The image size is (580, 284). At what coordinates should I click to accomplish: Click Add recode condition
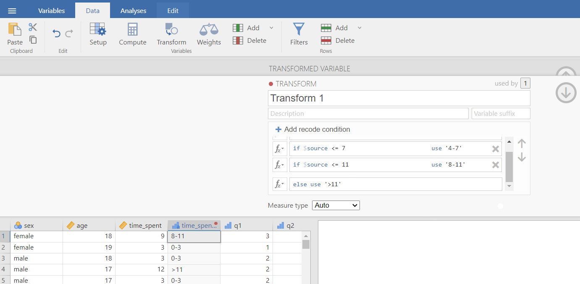pos(312,130)
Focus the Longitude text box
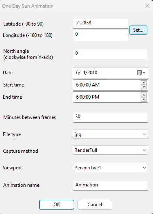Viewport: 153px width, 214px height. (x=101, y=35)
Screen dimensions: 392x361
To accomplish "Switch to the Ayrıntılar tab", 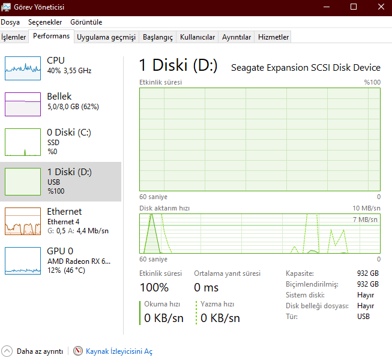I will (x=237, y=37).
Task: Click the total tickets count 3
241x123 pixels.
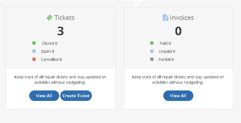Action: 61,31
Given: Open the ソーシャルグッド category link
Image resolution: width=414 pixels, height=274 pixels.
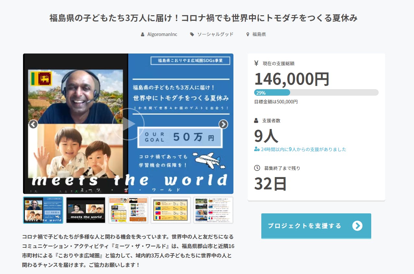Looking at the screenshot, I should [x=215, y=34].
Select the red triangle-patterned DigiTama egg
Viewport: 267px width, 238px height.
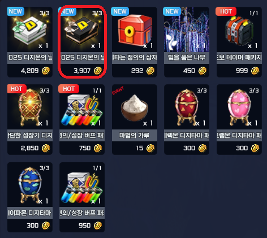pyautogui.click(x=187, y=119)
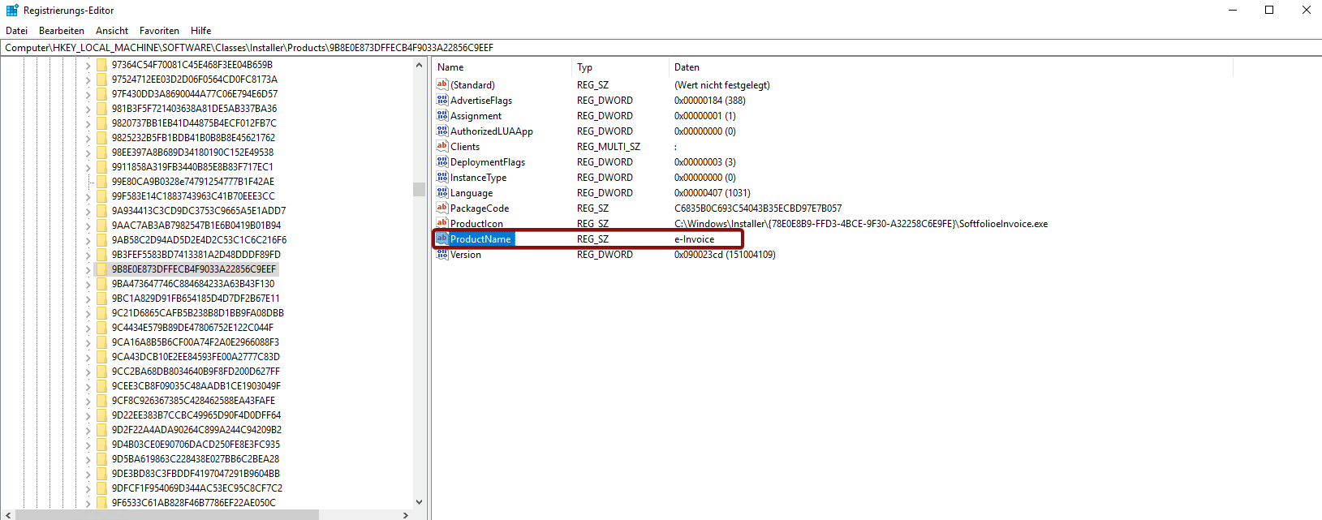Select key 9CA43DCB10E2EE84593FE00A2777C83D in tree
Image resolution: width=1322 pixels, height=520 pixels.
click(196, 357)
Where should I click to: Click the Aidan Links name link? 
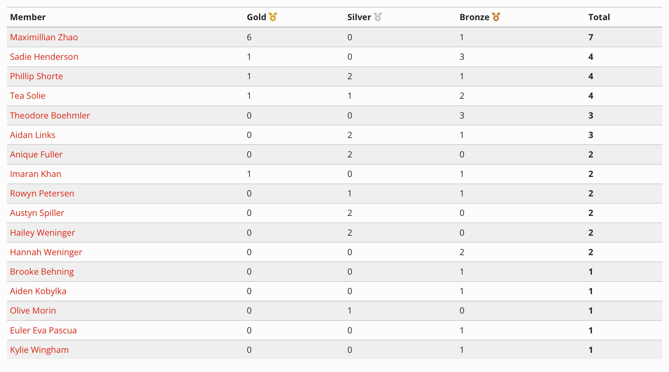click(33, 135)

════════

== EXERCISE REQUIREMENTS ==
Could you reproduce exactly the lines from the one containing "241x123 pixels." through the last line of the records, both included, leaving out the pictures?

== RESPONSE FOR THIS EXERCISE ==
241x123 pixels.
Action: 61,31
Given: Open the ソーシャルグッド category link
Image resolution: width=414 pixels, height=274 pixels.
Looking at the screenshot, I should [x=215, y=34].
Select the red triangle-patterned DigiTama egg
Viewport: 267px width, 238px height.
pyautogui.click(x=187, y=119)
Select key 9CA43DCB10E2EE84593FE00A2777C83D in tree
Image resolution: width=1322 pixels, height=520 pixels.
click(196, 357)
Where should I click to: Click the Aidan Links name link? 
click(33, 135)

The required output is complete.